Texto:
______________________________
Bitcoin ha experimentado una caída significativa del 3% en la jornada, alcanzando un nivel de $73.000, el más bajo desde principios de abril. Esta caída se produce en un contexto de creciente incertidumbre global, impulsada por los recientes conflictos entre Irán y Estados Unidos, así como por las declaraciones de funcionarios de la Reserva Federal de EE. UU. que han generado pesimismo en el mercado de criptomonedas. Ethereum también ha sufrido, cayendo hasta un 4,5% y perdiendo el soporte de los $2.000, mientras que otras altcoins como XRP, Solana y Dogecoin han registrado caídas similares, reflejando una tendencia generalizada de corrección en el sector cripto.

La situación en Medio Oriente ha escalado, con la Guardia Revolucionaria iraní afirmando haber atacado una base aérea estadounidense, lo que ha intensificado las tensiones en la región. Este conflicto no solo afecta a los mercados de criptomonedas, sino que también tiene implicaciones más amplias para la economía global, especialmente en lo que respecta a los precios del petróleo y la estabilidad en el transporte marítimo a través del estrecho de Ormuz. Las expectativas de inflación más alta también están pesando sobre los mercados, con la Fed advirtiendo sobre la posibilidad de que las tasas de interés no bajen este año, lo que podría llevar a un entorno más restrictivo para las inversiones en activos de riesgo.
______________________________
Material proporcionado:

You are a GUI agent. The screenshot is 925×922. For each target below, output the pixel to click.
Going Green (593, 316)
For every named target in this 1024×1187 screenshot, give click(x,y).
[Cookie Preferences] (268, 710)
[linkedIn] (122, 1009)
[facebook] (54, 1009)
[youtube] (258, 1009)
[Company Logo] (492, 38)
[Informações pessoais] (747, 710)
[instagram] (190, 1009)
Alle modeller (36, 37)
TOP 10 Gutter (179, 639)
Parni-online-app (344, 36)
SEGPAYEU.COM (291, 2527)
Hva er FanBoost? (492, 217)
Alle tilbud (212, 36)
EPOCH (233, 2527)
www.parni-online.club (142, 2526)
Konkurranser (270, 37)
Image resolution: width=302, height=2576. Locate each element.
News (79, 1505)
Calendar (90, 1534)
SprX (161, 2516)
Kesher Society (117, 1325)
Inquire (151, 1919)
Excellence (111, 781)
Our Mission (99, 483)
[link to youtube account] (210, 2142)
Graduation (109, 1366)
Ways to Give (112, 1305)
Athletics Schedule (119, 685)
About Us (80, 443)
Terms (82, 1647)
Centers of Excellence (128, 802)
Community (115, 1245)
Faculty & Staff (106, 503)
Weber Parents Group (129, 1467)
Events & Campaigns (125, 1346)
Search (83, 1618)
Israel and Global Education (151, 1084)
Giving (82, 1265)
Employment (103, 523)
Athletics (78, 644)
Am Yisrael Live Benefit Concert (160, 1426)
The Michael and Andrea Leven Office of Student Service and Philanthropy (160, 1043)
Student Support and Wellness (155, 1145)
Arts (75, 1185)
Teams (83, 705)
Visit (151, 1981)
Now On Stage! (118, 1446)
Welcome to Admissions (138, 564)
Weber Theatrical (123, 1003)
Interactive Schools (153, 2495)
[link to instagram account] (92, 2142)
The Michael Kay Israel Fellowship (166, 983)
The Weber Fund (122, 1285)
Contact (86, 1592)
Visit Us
______________________________
Tarea: Escribe la continuación del texto sobre la caída de Bitcoin a partir de su última oración.

Respuesta:
En el ámbito institucional, los fondos cotizados (ETF) de Bitcoin han registrado pérdidas significativas, con un total de $733 millones retirados en un solo día. El ETF de BlackRock, IBIT, ha sido el más afectado, con salidas netas de $527 millones, lo que representa la segunda mayor salida diaria desde su lanzamiento en enero de 2024. En las últimas dos semanas, los fondos de Bitcoin han acumulado más de $2.000 millones en retiros, lo que indica una falta de confianza en el sector y un cambio en la percepción de los inversores institucionales hacia las criptomonedas.

Las declaraciones de miembros de la Reserva Federal, como Neel Kashkari y Lisa Cook, han subrayado la preocupación por la inflación y sus posibles consecuencias para la política monetaria. Se espera que el índice de precios de consumo personal (PCE) suba al 3,8% desde el 3,5% anterior, lo que podría llevar a la Fed a considerar aumentos en las tasas de interés en lugar de recortes. Este contexto de inflación creciente y tasas de interés más altas podría tener un impacto negativo en los activos de riesgo, incluyendo las criptomonedas, que ya están sintiendo la presión de un entorno financiero más restrictivo.

De cara al futuro, los inversores deben estar atentos a las próximas publicaciones de datos económicos en EE. UU., incluyendo el PIB del primer trimestre, que se espera que muestre un crecimiento del 2%. Además, el PCE será un indicador clave a seguir, ya que cualquier sorpresa al alza en la inflación podría intensificar la presión sobre los mercados de criptomonedas y otros activos de riesgo. La combinación de tensiones geopolíticas y un entorno económico incierto sugiere que la volatilidad en el mercado cripto podría continuar en el corto plazo, lo que hace esencial que los inversores mantengan una vigilancia constante sobre estos desarrollos.